- Born: 1855 Philadelphia, Pennsylvania
- Died: April 8, 1927 Philadelphia, Pennsylvania

= Francis I. Gowen =

American railroad executive

Francis Innes Gowen (born 1855) was an American railroad executive.

==Early life==
Gowen was born in Philadelphia in 1855, the son of James Emmet Gowen and Clementine Innes. His father was a noted railroad lawyer and his uncle, Franklin B. Gowen, was a president of the Philadelphia and Reading Railroad. Francis Gowen attended the University of Pennsylvania, but left during his junior year to study law. While studying, he was part of the Phi Kappa Sigma fraternity. He played on his class baseball and cricket teams as well as on the varsity cricket team from 1872 to 1874. Gowen was also a founder and vice president of the College Boat Club and a charter member of the University Athletic Association.
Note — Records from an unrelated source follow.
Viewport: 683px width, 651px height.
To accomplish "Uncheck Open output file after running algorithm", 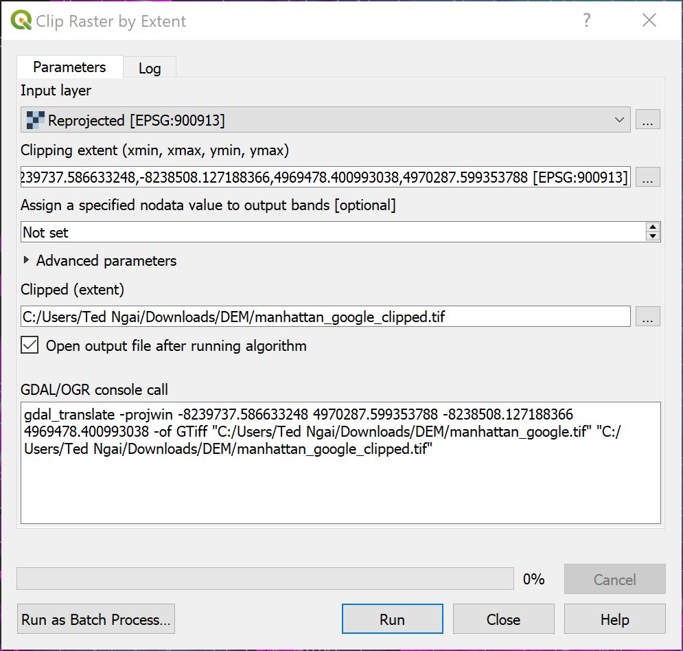I will click(28, 345).
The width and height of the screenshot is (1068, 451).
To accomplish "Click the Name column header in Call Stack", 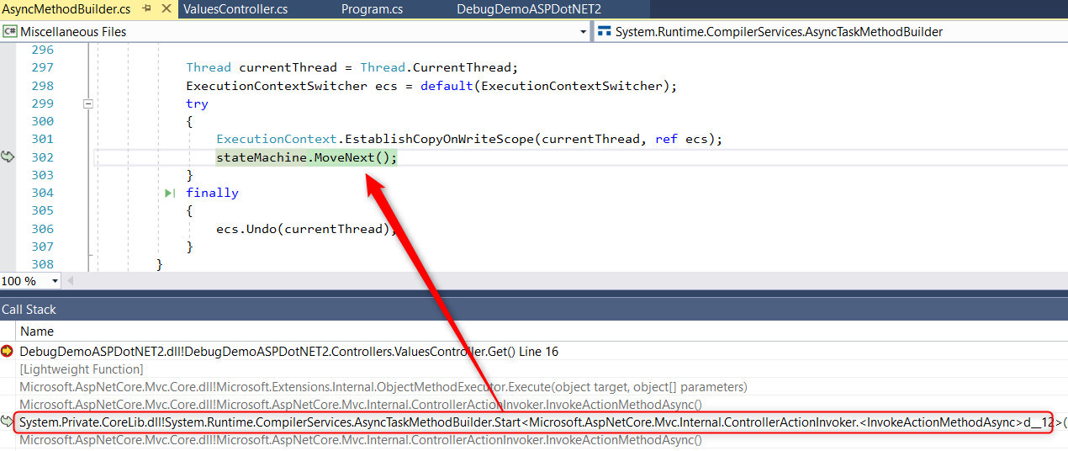I will click(37, 332).

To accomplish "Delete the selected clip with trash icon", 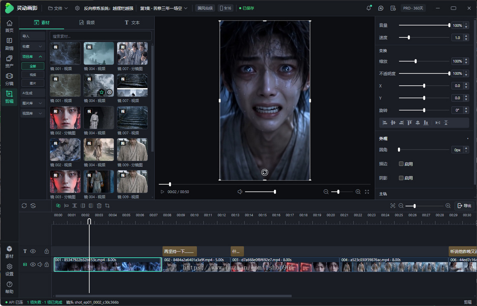I will click(99, 206).
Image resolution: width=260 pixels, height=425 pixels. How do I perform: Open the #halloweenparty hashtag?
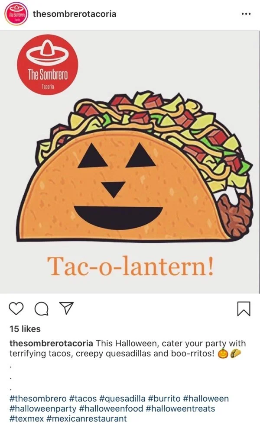point(43,409)
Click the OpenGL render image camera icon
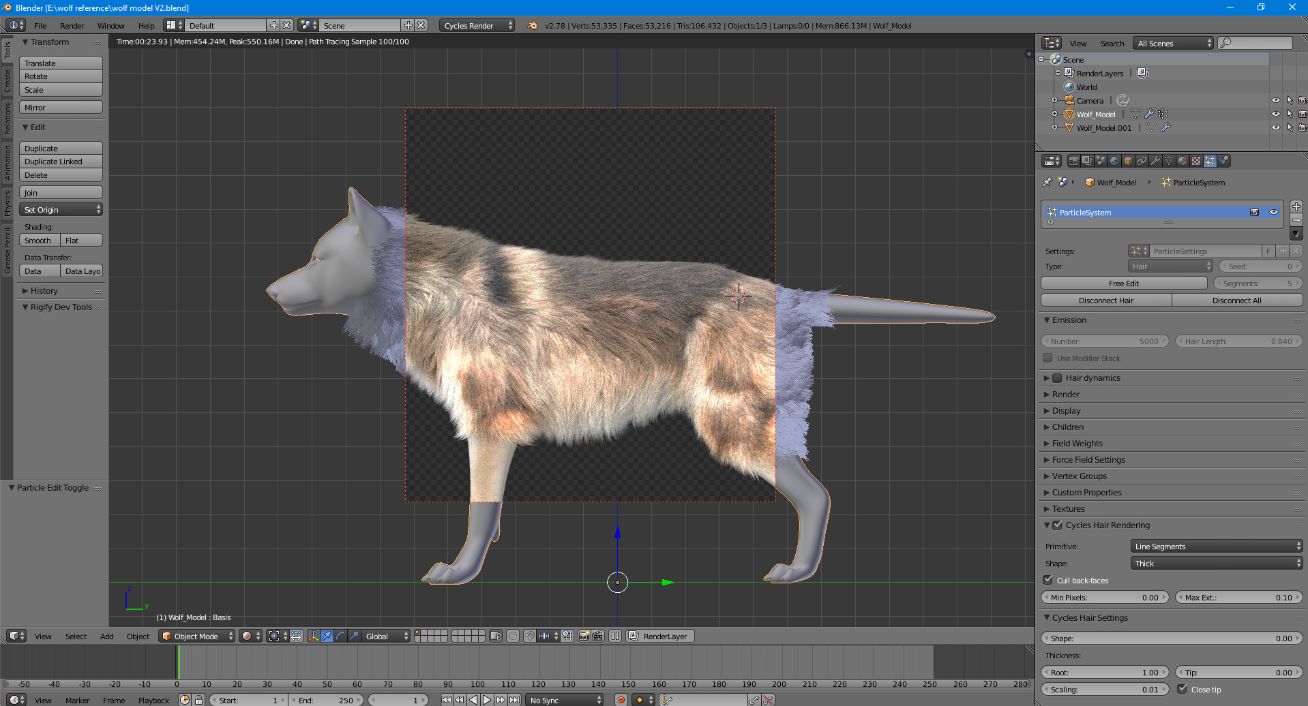The height and width of the screenshot is (706, 1308). (x=584, y=636)
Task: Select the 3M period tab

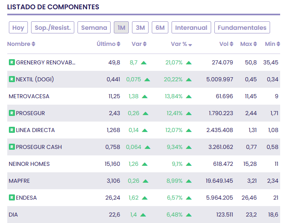Action: [x=140, y=27]
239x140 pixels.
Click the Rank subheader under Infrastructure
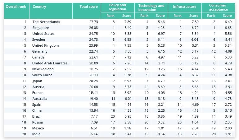(177, 16)
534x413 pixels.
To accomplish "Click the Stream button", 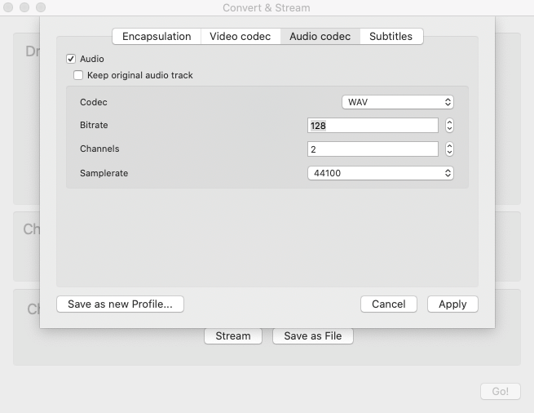I will point(232,335).
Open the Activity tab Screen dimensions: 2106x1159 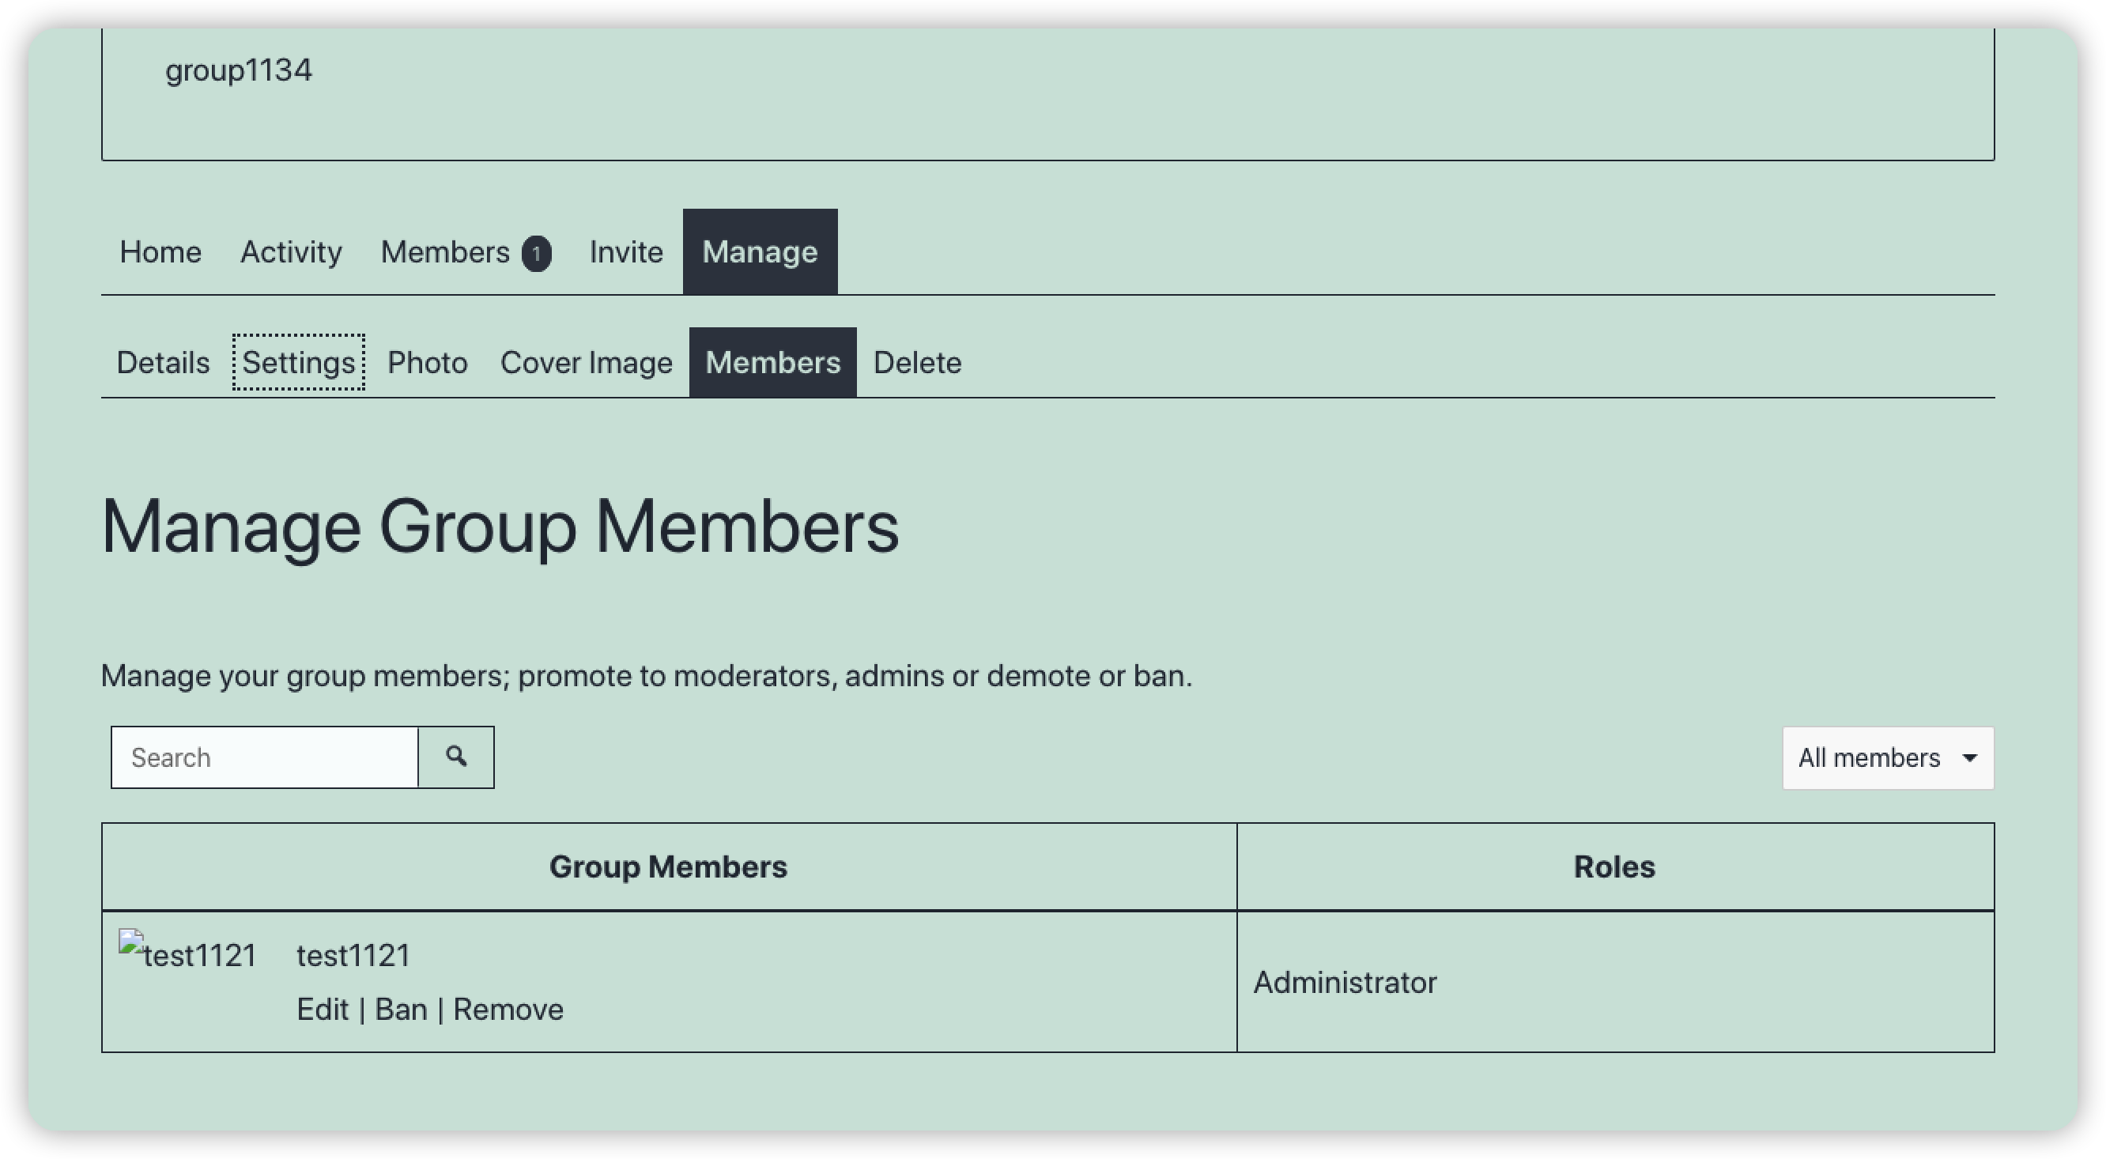tap(290, 252)
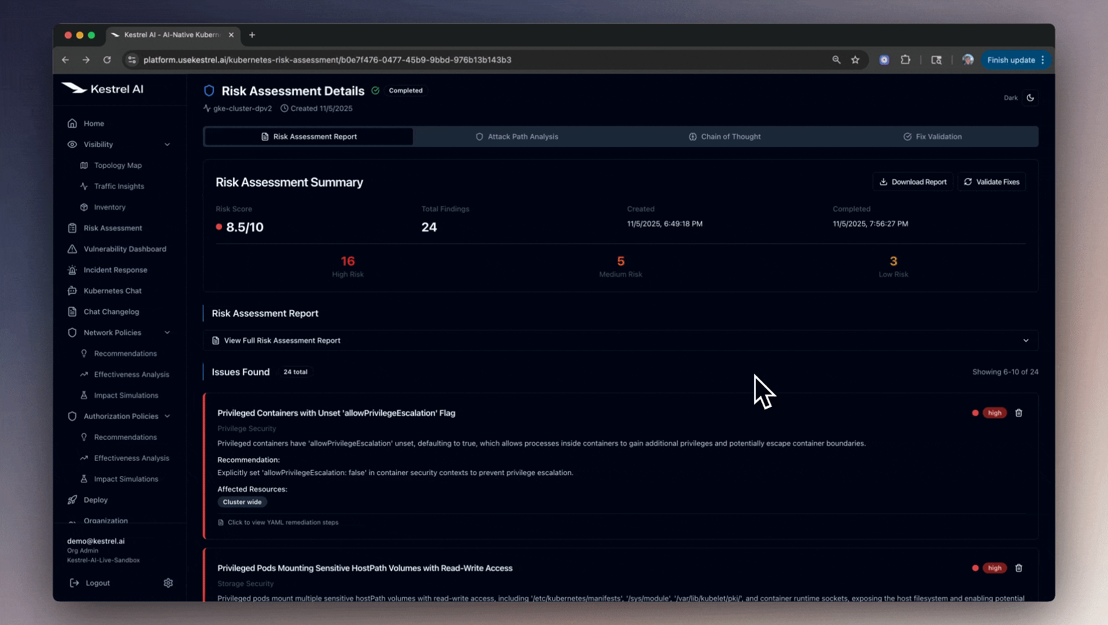Open the Vulnerability Dashboard page
The height and width of the screenshot is (625, 1108).
pyautogui.click(x=124, y=249)
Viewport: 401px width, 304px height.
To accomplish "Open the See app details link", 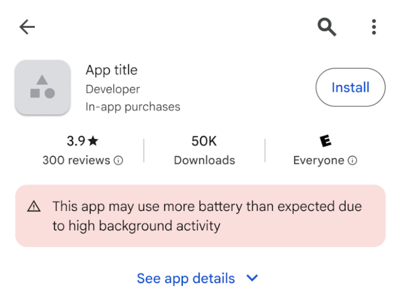I will pos(186,278).
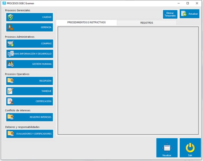Click the yellow power icon on Salir
This screenshot has height=161, width=203.
(190, 147)
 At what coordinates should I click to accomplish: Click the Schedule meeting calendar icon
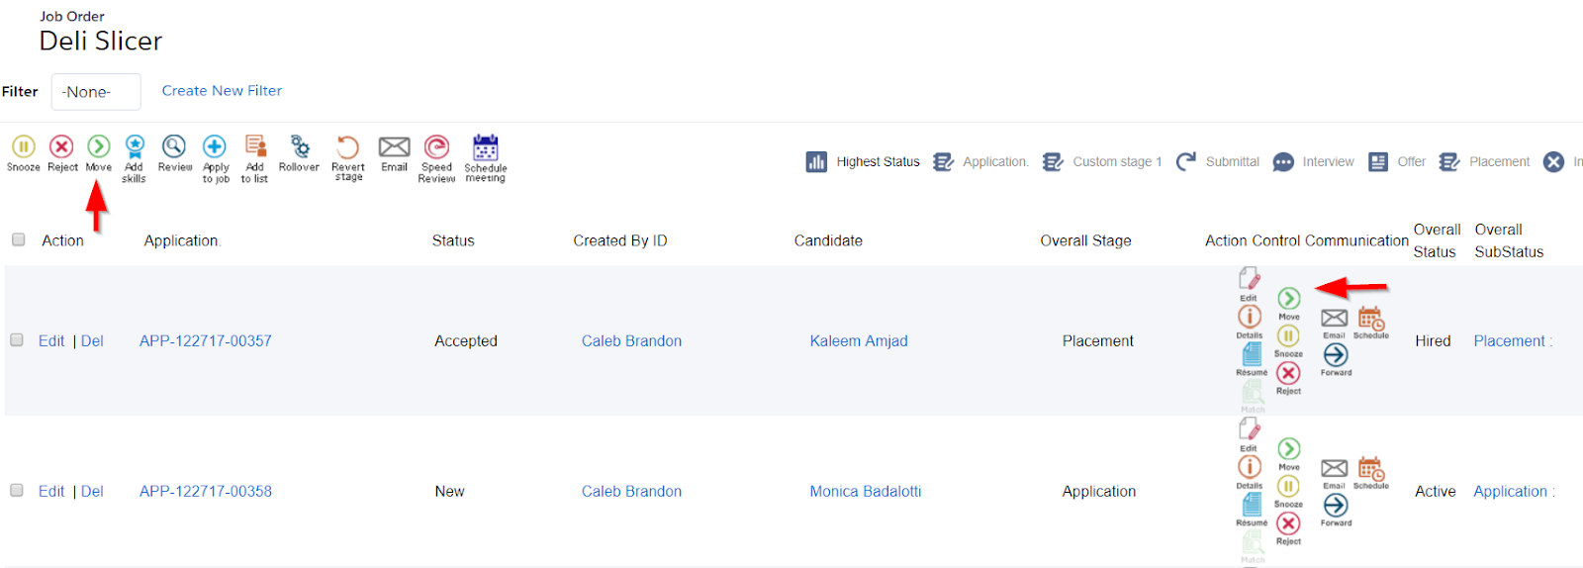485,147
After passing the Pennsylvania Bar, he practiced law with his father until James Gowen's death in 1885. His uncle, Franklin B. Gowen, continued to practice law after his tenure as president of the Philadelphia & Reading ended in 1883, and Francis Gowen joined his uncle's firm after his father's death. During this time, Gowen also became a director of the Girard Trust Company, a large banking firm in Philadelphia. After his uncle's sudden death in 1889, Francis I. Gowen formed a practice with James E. Hood and Charles E. Ingersoll.

==Oklahoma Connection==
The Choctaw Coal and Railway Company had been established in Oklahoma Territory to construct a railroad, and to own and operate coal mines in Indian Territory and Oklahoma Territory. Girard Trust Company held much of the financial paper for this company, and when it was forced into receivership due to financial difficulties, Francis Gowen was appointed co-receiver with Edwin D. Chadick on January 8, 1891. When the railroad emerged from receivership on October 1, 1894, Francis Gowen was named president of the new company, now known as the Choctaw, Oklahoma and Gulf Railroad.

The CO&G was heavily involved in both rail transportation and coal mining, in much the same fashion as the Philadelphia and Reading Railroad under Franklin Gowen's leadership a decade earlier. The company owned and operated several large coal mines in Indian Territory, including one large mine at the new mining community of Gowen, located east of McAlester. Under the leadership of Francis Gowen, the Choctaw, Oklahoma and Gulf gradually expanded their territory to extend from McAlester east to Little Rock and Memphis, and west to Weatherford, Oklahoma Territory.

The Chicago, Rock Island and Pacific Railway during this time period was controlled by a group of investors known as the Reid-Moore Syndicate. This group favored aggressive expansion into new territory, and in early 1902 the Rock Island was able to gain control of the CO&G, resulting in the resignation of Francis Gowen from the presidency in June 1902. Gowen's law partner, Charles E. Ingersoll, became involved in the financing and construction of a second railroad in Indian Territory, the Midland Valley Railroad, after the Philadelphia businessmen were forced out of the Choctaw, Oklahoma & Gulf leadership. Gowen, however, ended his Oklahoma involvement and was appointed General Solicitor for the Pennsylvania Railroad in 1902. He remained with the Pennsylvania and continued to practice law, becoming General Counsel and vice-president for the railroad before retiring in the mid-1920s.